Primarily, I'm interested in the evolution of all this---why some things happened in various times, how and for what reasons.
Tom:
I agree and I think that two major influences on the work we've done at Seawane have been:
1) the work of Dye, and other modern architects, that have inspired an otherwise flatish piece of land (the extreme example being Whistling Straights) in combination with the current membership's perception that we had a flat piece of relatively uninteresting land besides the water influenced holes. This perception is certainly a product of the impact that the bordering neighborhood had (unfortunately, the club never owned this bordering land). I think this perception was also exacerbated by the negative impact to the property over time from the tree over growth. Which, ironically, this perception is the main reason why thousands of trees were planted in the first place. In retrospect, ideally we would have first removed all 4,000 plus trees and played the course for a season before doing anything else, but we're a club not a GCA experiment
.
2) the second major influence is that since we are not the original membership that retained Emmet and since so much time has passed even if we were, only a small percentage of us hold a strong sense of historical value for what Emmet did, and, to a person, we're all actively involved in the current project in some fashion. In spirit, our membership, including myself, wants a course and club for the future, not one of the past, and so I believe that played a role in deciding to go the renovation route.
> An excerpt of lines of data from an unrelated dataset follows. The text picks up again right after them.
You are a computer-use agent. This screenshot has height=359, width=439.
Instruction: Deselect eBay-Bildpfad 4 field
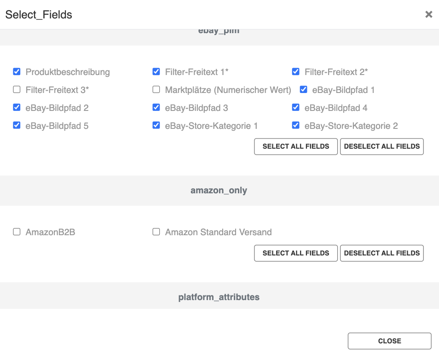click(x=295, y=108)
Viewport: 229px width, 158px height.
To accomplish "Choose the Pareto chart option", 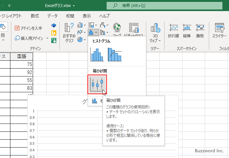I will point(115,54).
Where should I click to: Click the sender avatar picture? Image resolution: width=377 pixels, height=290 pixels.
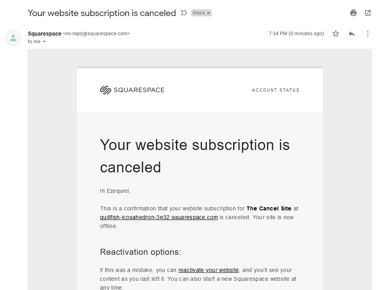(13, 38)
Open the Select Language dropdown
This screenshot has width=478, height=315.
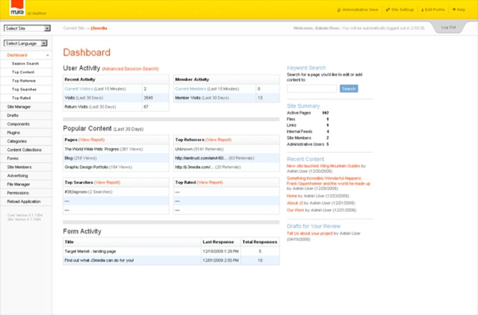[25, 43]
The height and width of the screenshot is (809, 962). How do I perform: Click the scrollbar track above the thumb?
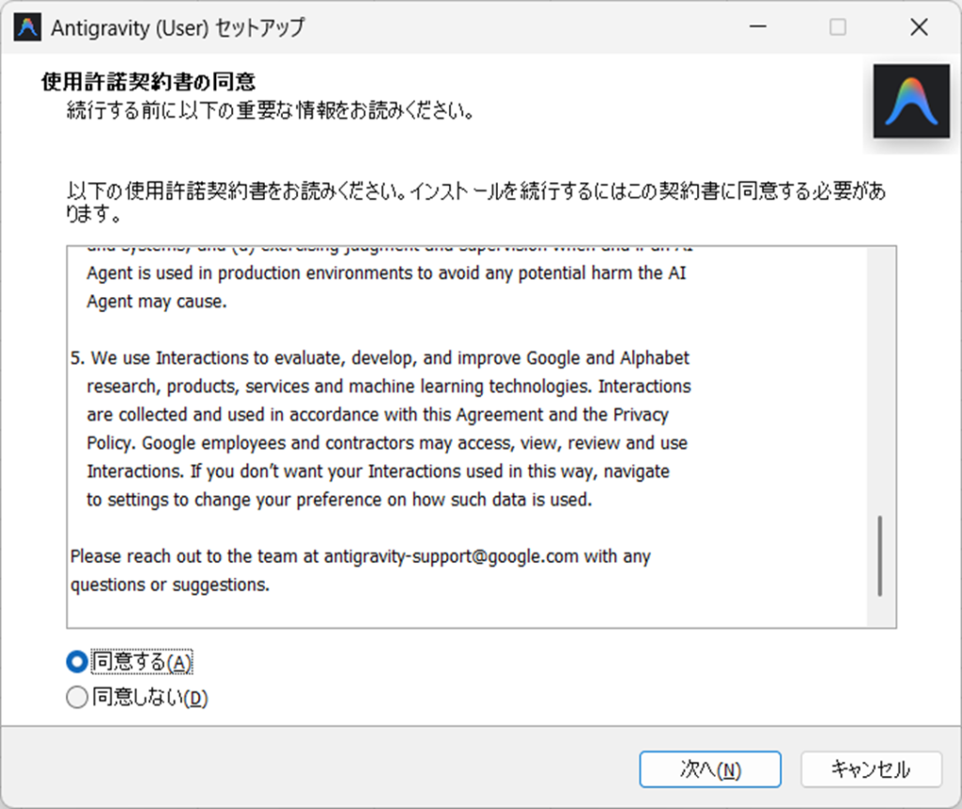879,376
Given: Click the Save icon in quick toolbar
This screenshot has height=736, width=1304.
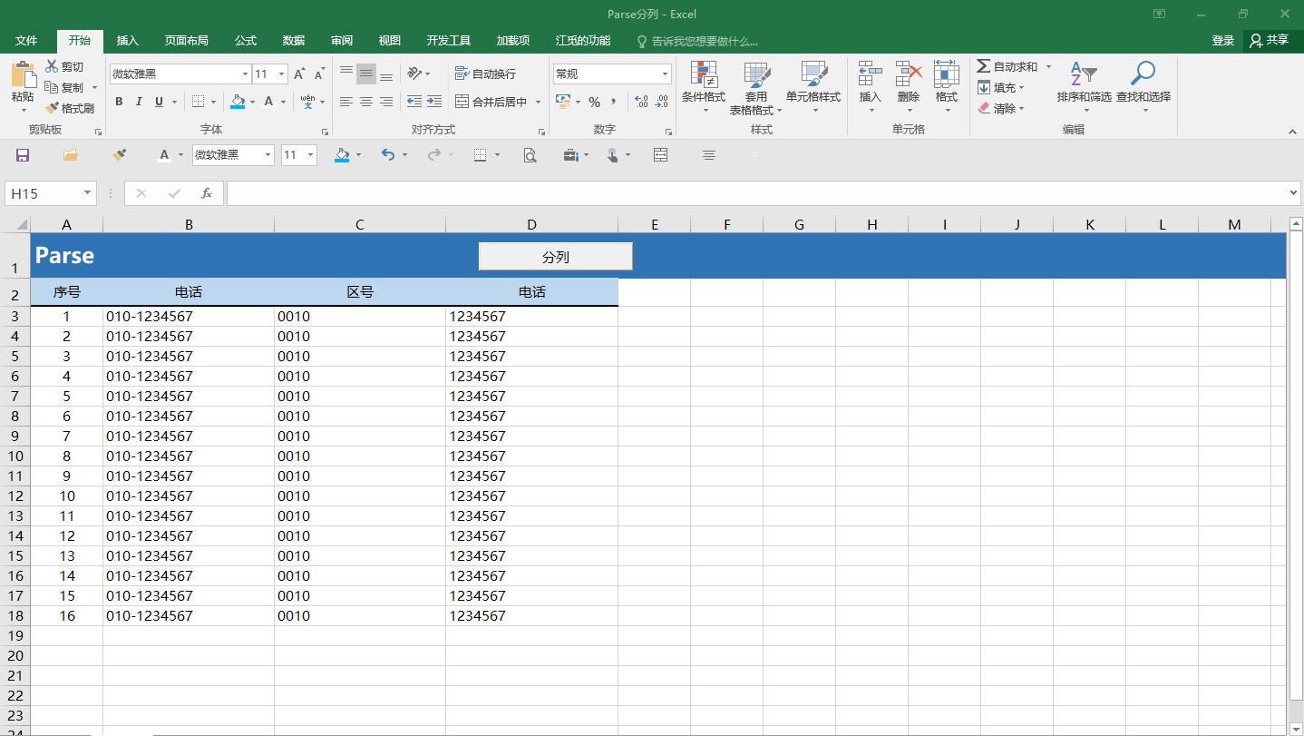Looking at the screenshot, I should click(23, 155).
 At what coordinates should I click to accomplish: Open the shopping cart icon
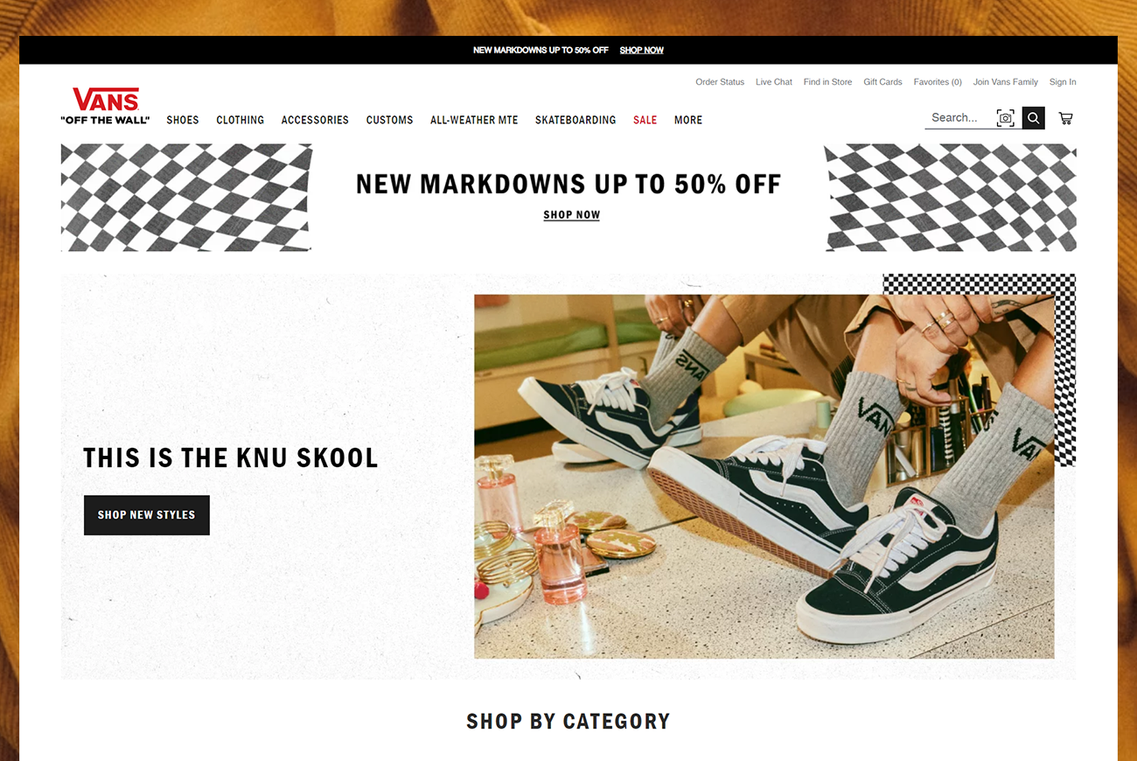[1065, 118]
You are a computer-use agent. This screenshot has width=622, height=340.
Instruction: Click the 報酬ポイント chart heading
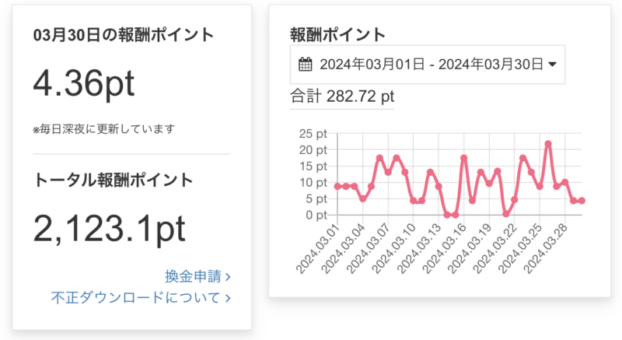click(337, 33)
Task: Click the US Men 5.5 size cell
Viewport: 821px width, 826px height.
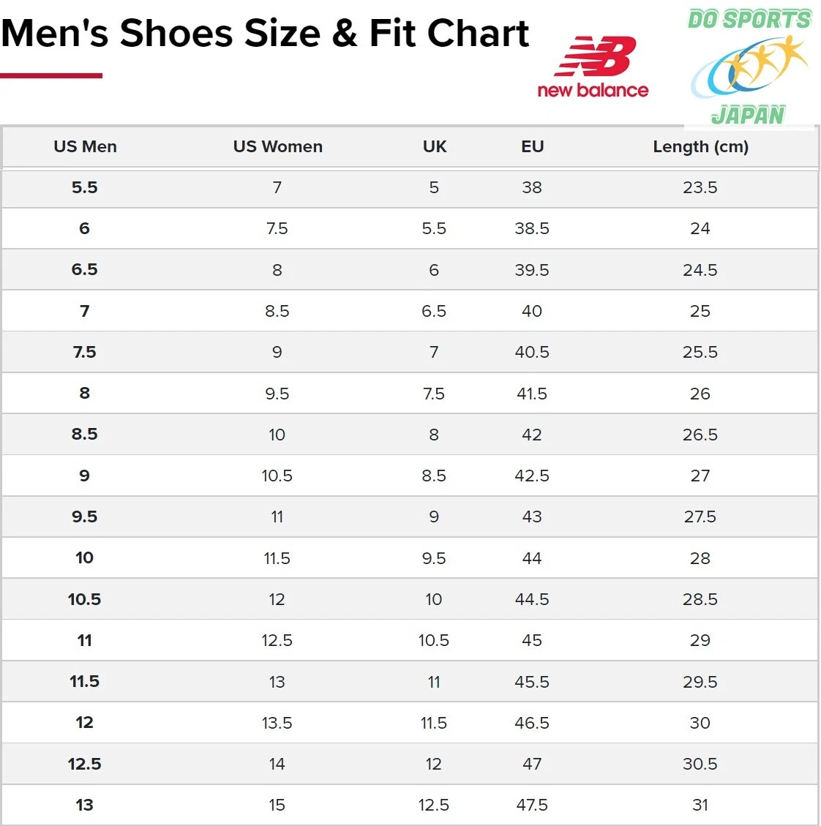Action: tap(85, 187)
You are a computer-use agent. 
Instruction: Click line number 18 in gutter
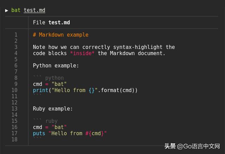pyautogui.click(x=14, y=139)
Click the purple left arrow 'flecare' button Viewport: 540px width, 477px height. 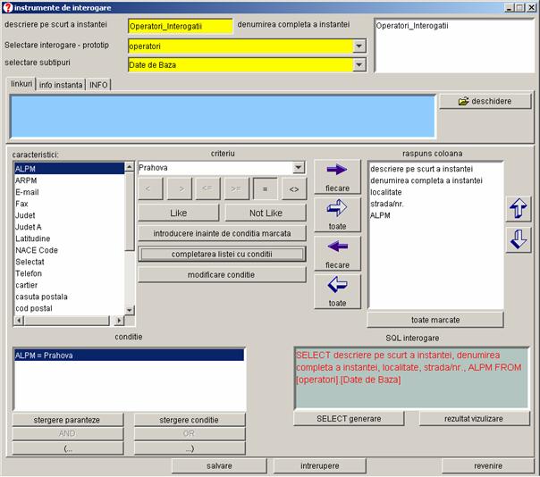[336, 250]
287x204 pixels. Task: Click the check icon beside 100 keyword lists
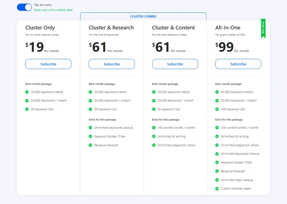[217, 109]
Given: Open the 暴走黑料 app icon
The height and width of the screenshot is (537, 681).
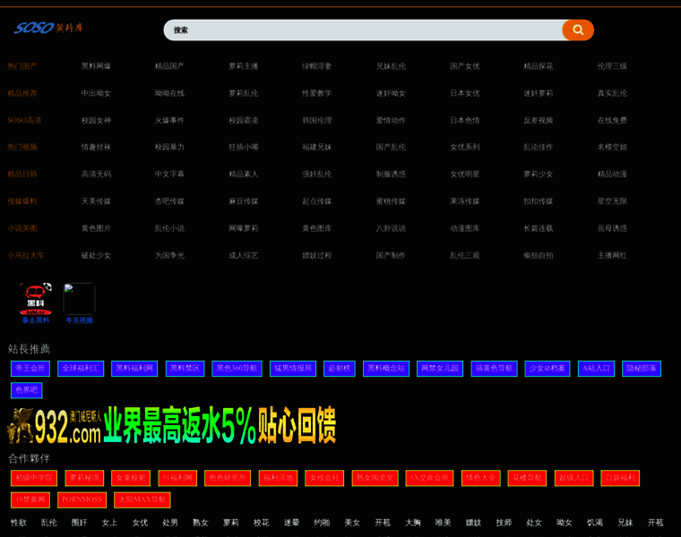Looking at the screenshot, I should [x=36, y=300].
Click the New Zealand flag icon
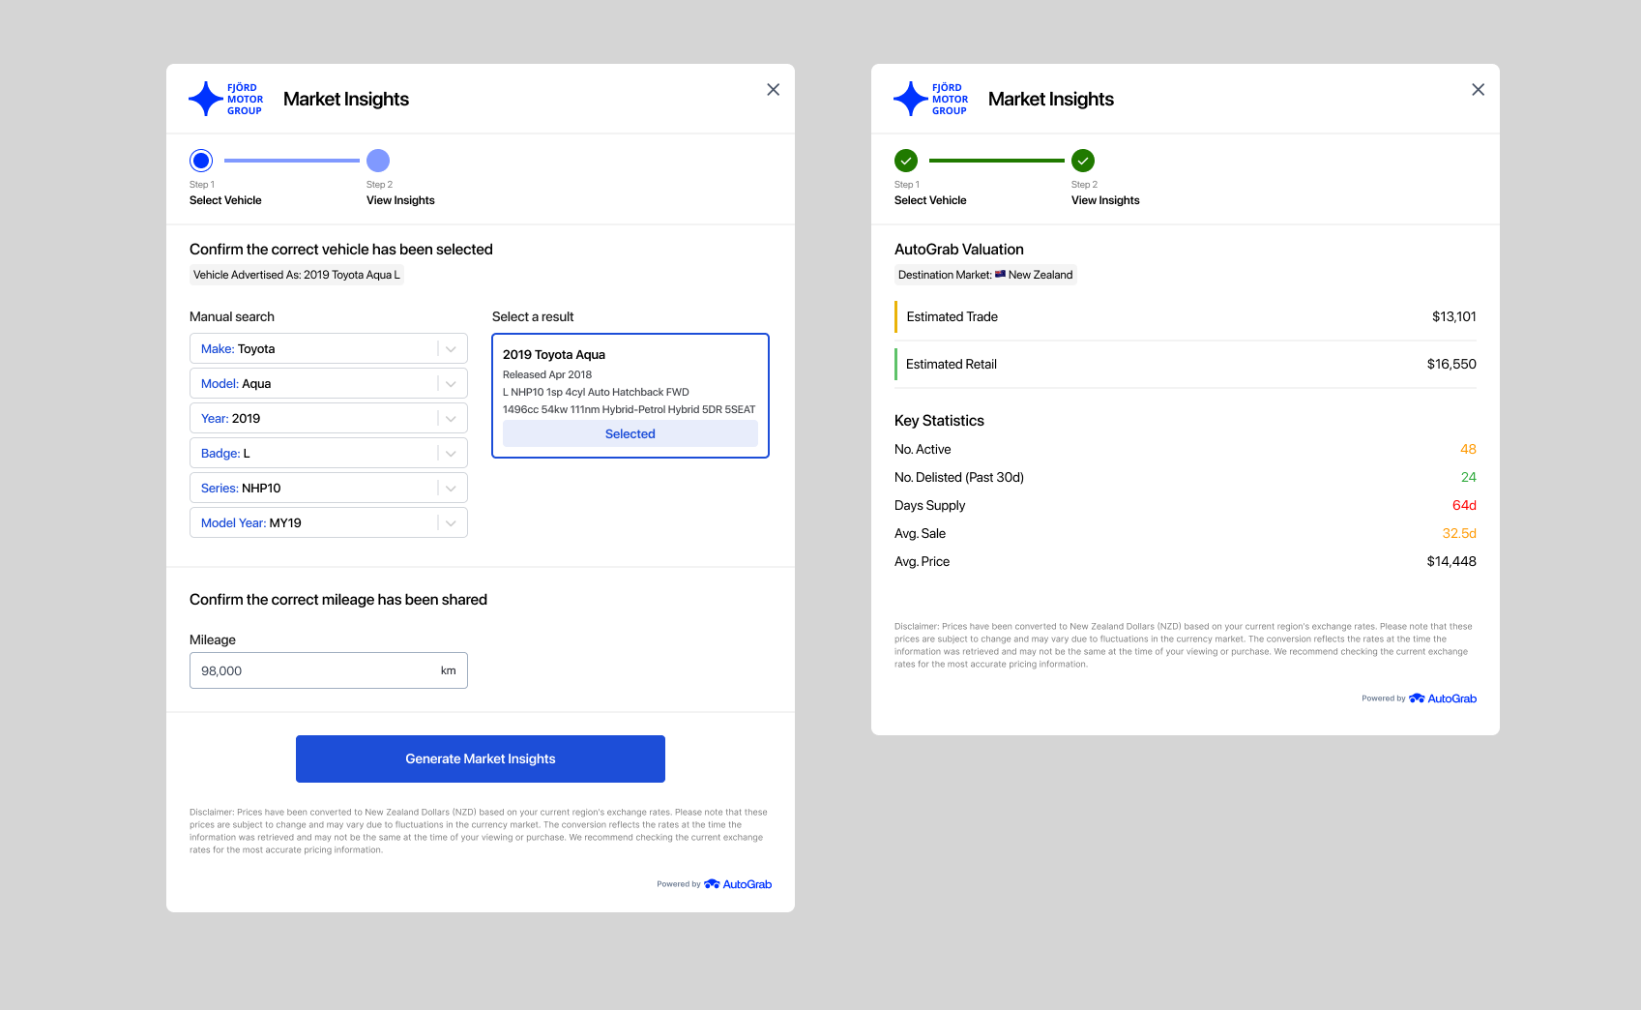1641x1010 pixels. click(x=1000, y=275)
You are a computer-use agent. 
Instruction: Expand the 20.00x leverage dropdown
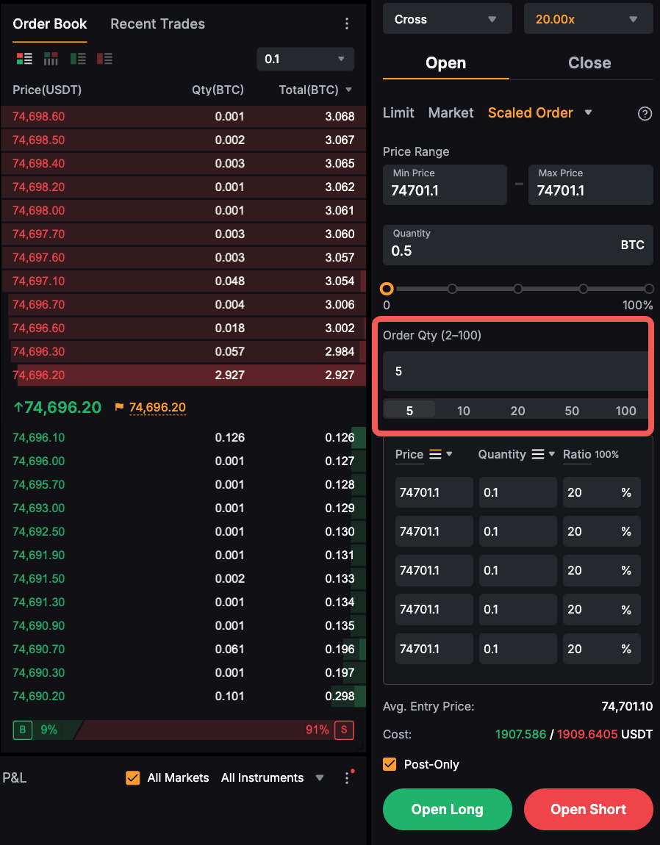point(588,20)
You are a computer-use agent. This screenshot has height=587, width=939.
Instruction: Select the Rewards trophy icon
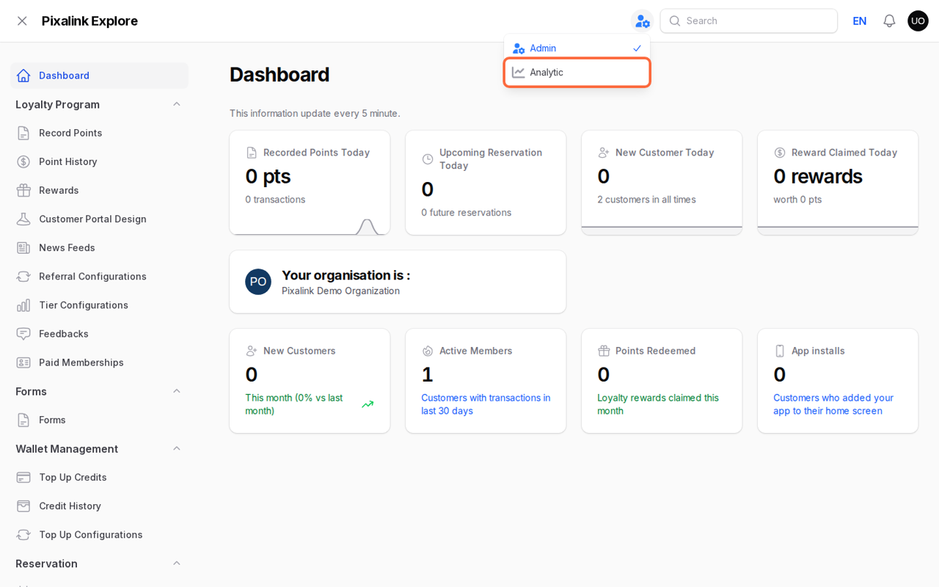(x=23, y=190)
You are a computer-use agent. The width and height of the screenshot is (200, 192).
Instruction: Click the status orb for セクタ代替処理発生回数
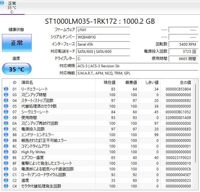tap(6, 186)
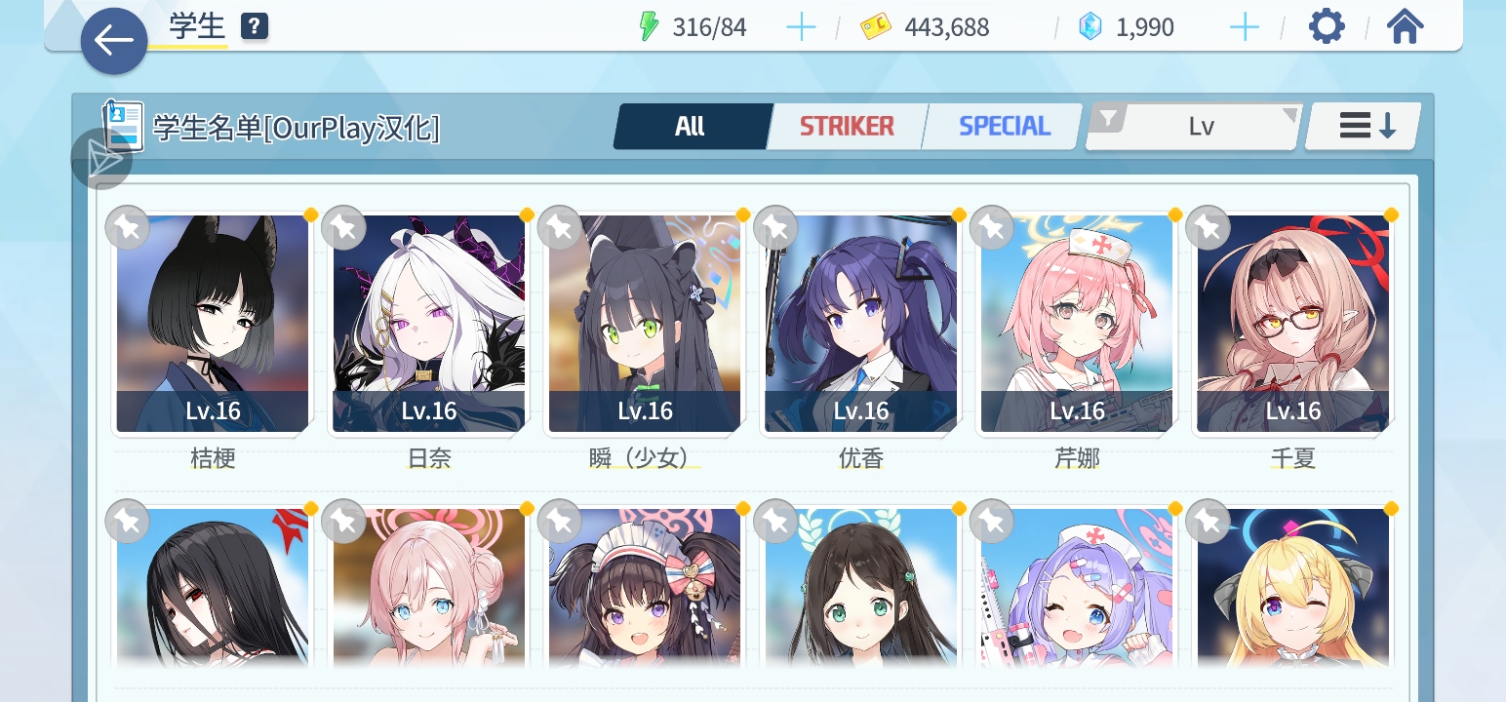Toggle the pin on 日奈's card
1506x702 pixels.
343,228
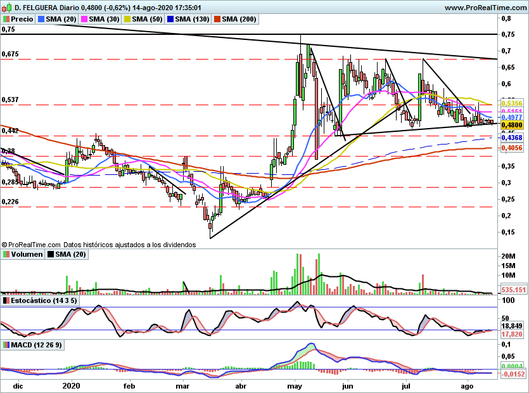Visit the www.ProRealTime.com link
The height and width of the screenshot is (393, 529).
click(486, 8)
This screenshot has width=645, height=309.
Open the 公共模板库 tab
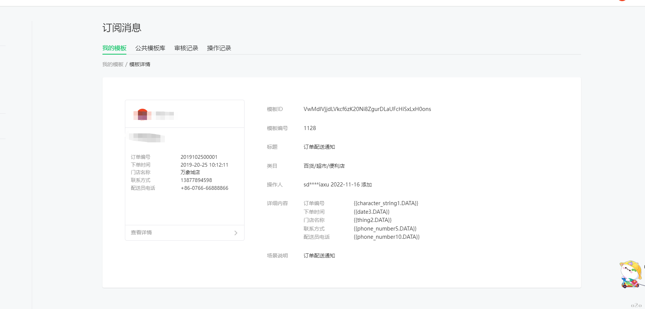(x=150, y=48)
I've said before that I would have preferred as detailed a restoration as possible, accounting for gains in distance with bunker placement, but I don't think that would have been any better a product than what's currently on the ground. Again, however, I think things would have been done differently if we had the same land that Emmet had.
One thing that I've learned through this project is that unless a course has immense historical value, e.g. ANGC, Pine Valley, GCGC, National (no, I have no East Coast bias
) change, even radical change, can be a very good thing. Not trying to state the obvious, I think that the ultimate architecturial test for a course like Seawane, which I will qualify as having already been radically changed by external forces over time and where substantial restoration can't replicate original playing conditions, is whether you want to head to #1 tee after walking off #18 green.
We now pass that test with flying colors (IMO).